De nombreux groupes de solidarité avec la Palestine autour du monde, mais surtout en Occident, ont été construits pour combattre les fausses représentations et remettre en question la conception dominante qui avait fait du Palestinien un “terroriste” et le peuple palestinien un obstacle au progrès et à la civilisation, supposés représentés par Israël.
Cette attitude défensive du mouvement de solidarité avec la Palestine a fait que le débat et tout le discours sont presque entièrement, bien qu’inconsciemment, fixés par les priorités israéliennes et sionistes.
Pour eux, la culture palestinienne, l’histoire, la politique sont subordonnées à l’histoire sioniste et à la politique israélienne. Leur compréhension de la crise des réfugiés, par exemple, a été façonnée par l’historien israélien Benny Morris (un sioniste par excellence) et non par l’historien palestinien Salman Abu Sitta. Son dernier livre, Mapping My Return, devrait être une lecture obligatoire pour quiconque est vraiment désireux de comprendre ce que signifie le Droit au Retour.
Mais la Palestine n’a pas été inventée en 1948. Ce n’est pas l’installation par la force d’Israël sur les villes et villages ruinés de Palestine qui a donné naissance à un peuple appelé Palestiniens. L’identité nationale palestinienne n’est pas un fait accidentel qui aurait été produit par l’occupation israélienne.
Ceux qui insistent sur le droit au retour des réfugiés palestiniens parlent de la centralité de la Nakba de 1948, alors que ceux qui défendent la «solution des deux États» nient l’histoire des Palestiniens avant la guerre et l’occupation israélienne de 1967.

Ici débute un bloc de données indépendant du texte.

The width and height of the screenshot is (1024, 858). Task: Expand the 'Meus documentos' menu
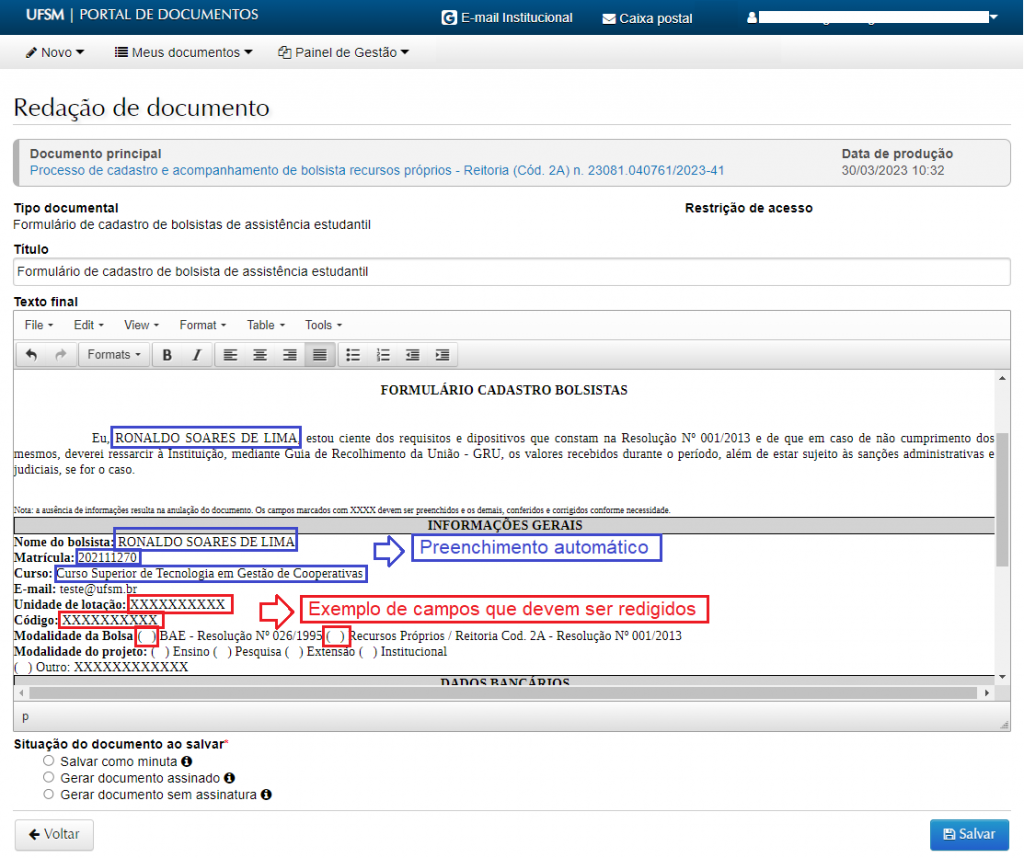click(183, 52)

Cette exploitation commode de l’histoire palestinienne a fragmenté l’identité du Palestinien, dans l’esprit de beaucoup, et a par essence déshumanisé le peuple palestinien – un peuple ancien qui a existé et prospéré depuis des millénaires avant la naissance du mouvement sioniste à la fin du 19ème siècle.
“En tant que Palestinien, mon meilleur argument contre le sionisme est ma propre histoire, ma mémoire, mes souvenirs et l’histoire orale d’autres Palestiniens,” a écrit le professeur Rima Najjar.
Pourtant, la mémoire palestinienne est rarement le centre de la discussion, laquelle est focalisée depuis près de 25 ans sur le discours futile autour d’un «processus de paix», de «compromis douloureux», de «formule terre contre paix» et de la «solution à deux États», le tout n’ayant jamais eu l’objectif de résoudre quoi que ce soit.
Le discours – même celui défendu par certains éléments du mouvement de solidarité avec la Palestine – est souvent façonné par les sensibilités occidentales israéliennes. Il serait impensable, par exemple, qu’un groupe de solidarité de premier plan défende publiquement la résistance armée palestinienne ou les choix démocratiques du peuple palestinien lors des élections de 2006.
“La résistance culturelle (est) la seule résistance que nous puissions utiliser en tant que Palestiniens dont le chemin vers la résistance politique est effectivement bloqué”, a écrit Najjar. “Ceci, ajouté à la solidarité collective engendrée par le Mouvement Boycott, Désinvestissement, Sanctions (BDS), est l’argument le plus fort contre les pratiques intolérables du Mouvement sioniste.”
Je suis d’accord. La Palestine n’est pas un tableau ou une présentation PowerPoint faite de chiffres et de statistiques. La Palestine ne peut être comprise à travers le discours du mouvement sioniste (qui était et reste dédié à l’effacement de l’identité palestinienne) ni le discours politique étouffant du «processus de paix» et autres prétentions.
Si le discours palestinien n’est pas diffusé d’une manière décisive, indépendante de la validation de l’Occident ou des Israéliens antisionistes, il n’acquerra jamais l’impact mondial qui pourrait potentiellement effacer du paysage le discours sioniste, basé sur les fabrications et les mensonges.
Pour que cela se produise, les nouveaux historiens, les représentants culturels et les militants palestiniens doivent prendre la parole et s’exprimer au nom de leur peuple et d’eux-mêmes. Leur rôle devrait aller au-delà des récits de la victimisation et de la misère. La Palestine est aussi un lieu de résistance, d’espoir et d’autonomisation, illustrant une culture forte et enracinée qui a survécu et vaincu de nombreux envahisseurs à travers le temps.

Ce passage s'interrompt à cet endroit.